What’s happening in Ontario reflects broader trends in North America. According to the latest Industrial Sales Leads report by ROI Marketing, 51 new food and beverage projects were reported in North America in May 2026, representing an 8.5% increase from the 47 projects reported during the same period in 2025. ROI said Michigan led all U.S. states with eight food and beverage projects in May, followed by New York with six, California with five, and North Carolina and Wisconsin at three each.
The Conway Projects Database of Site Selection shows that, since the start of last year, Texas leads all states with 92 food and beverage projects. Second-place Illinois has tallied 75, followed by Ohio with 52, Florida with 42, and three states with 40 each: California, Georgia and Pennsylvania. During that same period, Ontario secured 35.
To learn more about what produces top-performing locations, I turned to Kornelia Kostka, research director for site selection consulting firm Global Location Strategies in Greenville, South Carolina. “The main location factors for food processors usually include proximity to raw materials and customers, access to a reliable workforce, strong water and utility infrastructure, and overall operating costs,” says Kostka. “Many food manufacturing facilities require significant water for processing, cleaning and sanitation, while electricity and natural gas costs can materially affect operating expenses.”
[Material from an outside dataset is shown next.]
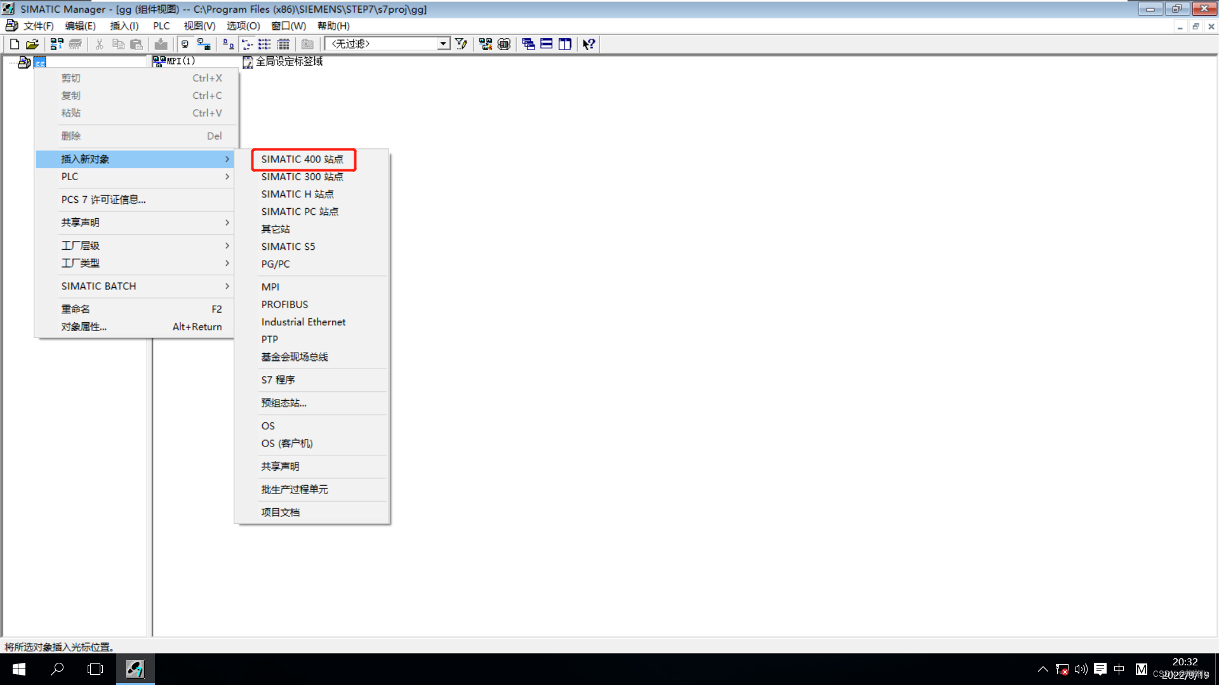Open the 选项(O) menu
The height and width of the screenshot is (685, 1219).
[x=243, y=26]
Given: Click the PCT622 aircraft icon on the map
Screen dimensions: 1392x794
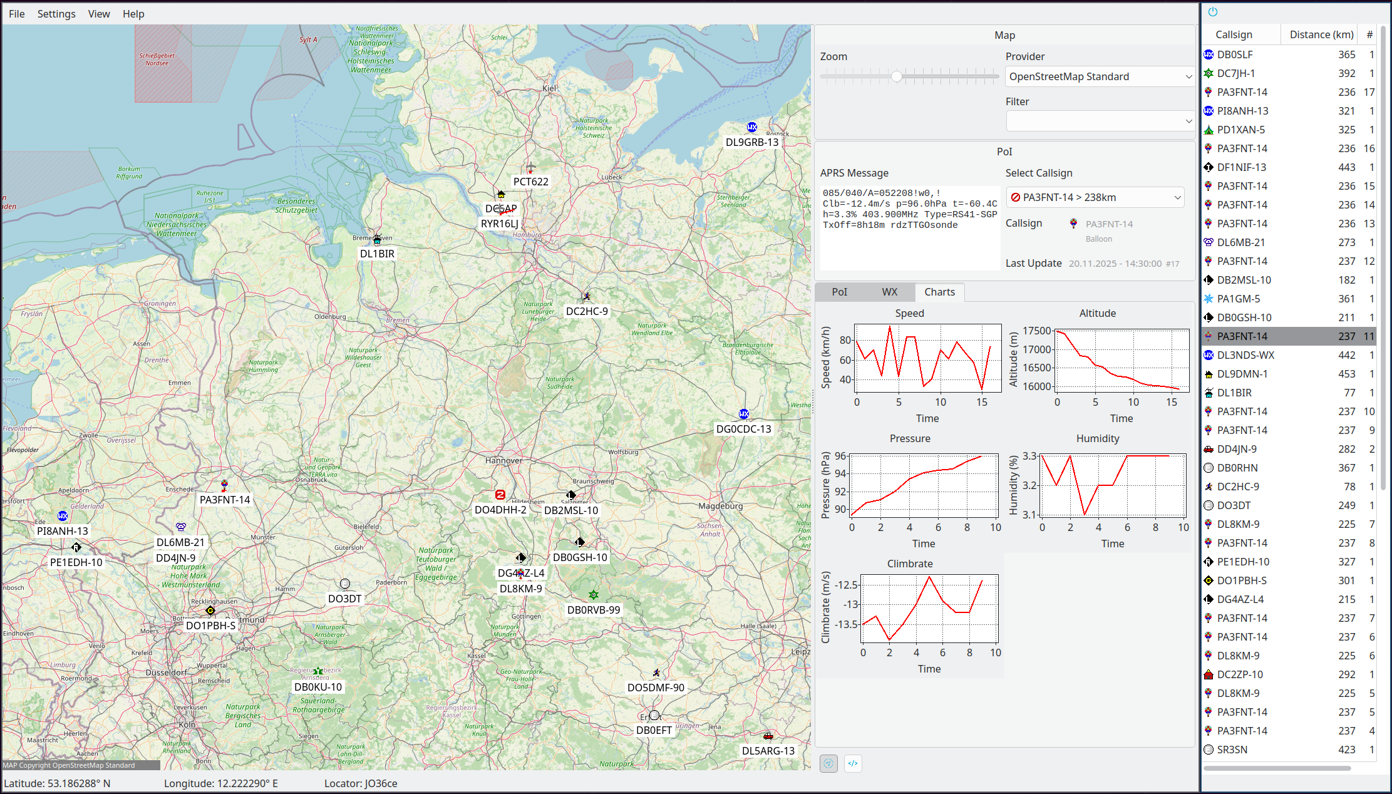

She adds that companies also pay closer attention today to safeguarding food safety. That means they scrutinize surrounding land uses and take into account water quality, environmental conditions, workforce experience with food safety practices, and access to food-grade logistics infrastructure. “Supply-chain resilience and long-term operational risk are becoming increasingly important,” says Kostka. “Incentives and real estate costs can influence the final decision, but a location must first demonstrate that it can support the workforce, infrastructure and quality standards required for long-term success.”
A Land Flowing with Milk & Sugar
The world’s largest cane sugar refiner has been making sugar in Louisiana for a long term of its own: 117 years. Now it’s committed to a project that will set up the firm to produce sugar there for at least 100 more years.
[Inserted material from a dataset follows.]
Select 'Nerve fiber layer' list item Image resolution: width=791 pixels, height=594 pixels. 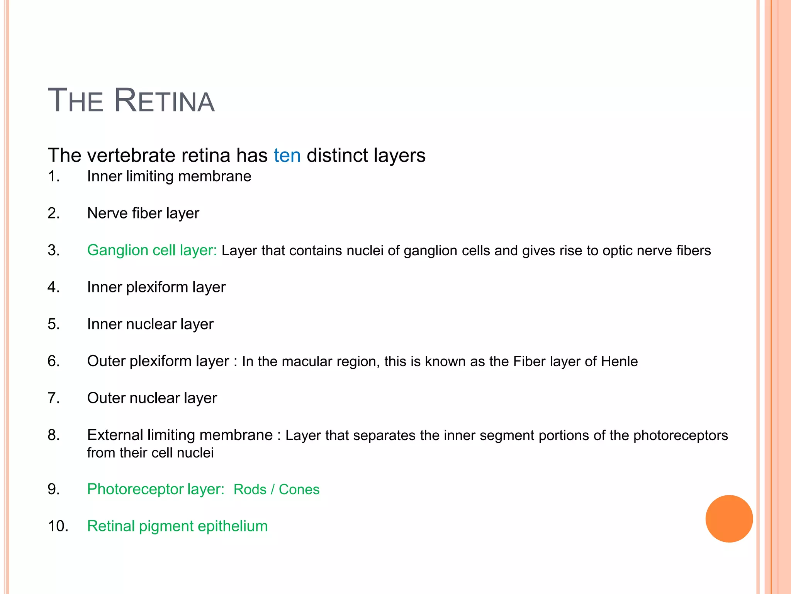[x=143, y=213]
Domino, part of the American Sugar Refining (ASR) conglomerate that is headquartered in West Palm Beach, Florida, announced in early May that it will invest $785 million in the Chalmette Refinery in Greater New Orleans, Louisiana, to upgrade and modernize the plant, retain 500 jobs and create more than 50 new direct and indirect jobs.
The project, located in Arabi in St. Bernard Parish, is the largest food manufacturing project to date in 2026 and ranks as one of the five largest food sector deals in the U.S. in the last five years. Construction is underway and is slated for completion in 2028.

Leaders of Domino Sugar joined Greater New Orleans Inc. and Louisiana Economic Development to break ground on a $785 million refinery project in St. Bernard Parish.
Photo courtesy of GNO Inc.
The second-largest project of 2026 is an expansion of fairlife LLC, the milk-making subsidiary of Coca-Cola, in Coopersville in Ottawa County, Michigan. This $650 million investment will create 150 jobs. The Michigan Strategic Fund committed $17 million in Strategic Site Readiness Program funds to improve the regional water system used by residents and businesses in Coopersville, Polkton Charter Township and Allendale Charter Township just west of Grand Rapids.
The fairlife plant has operated in Coopersville since 2012 and employs 400 workers, making it one of Michigan’s largest dairy factories. The expansion adds 245,000 sq. ft. of production space and opens in 2028.
According to the Michigan Economic Development Corp., agribusiness is annually a $125.8 billion economy statewide.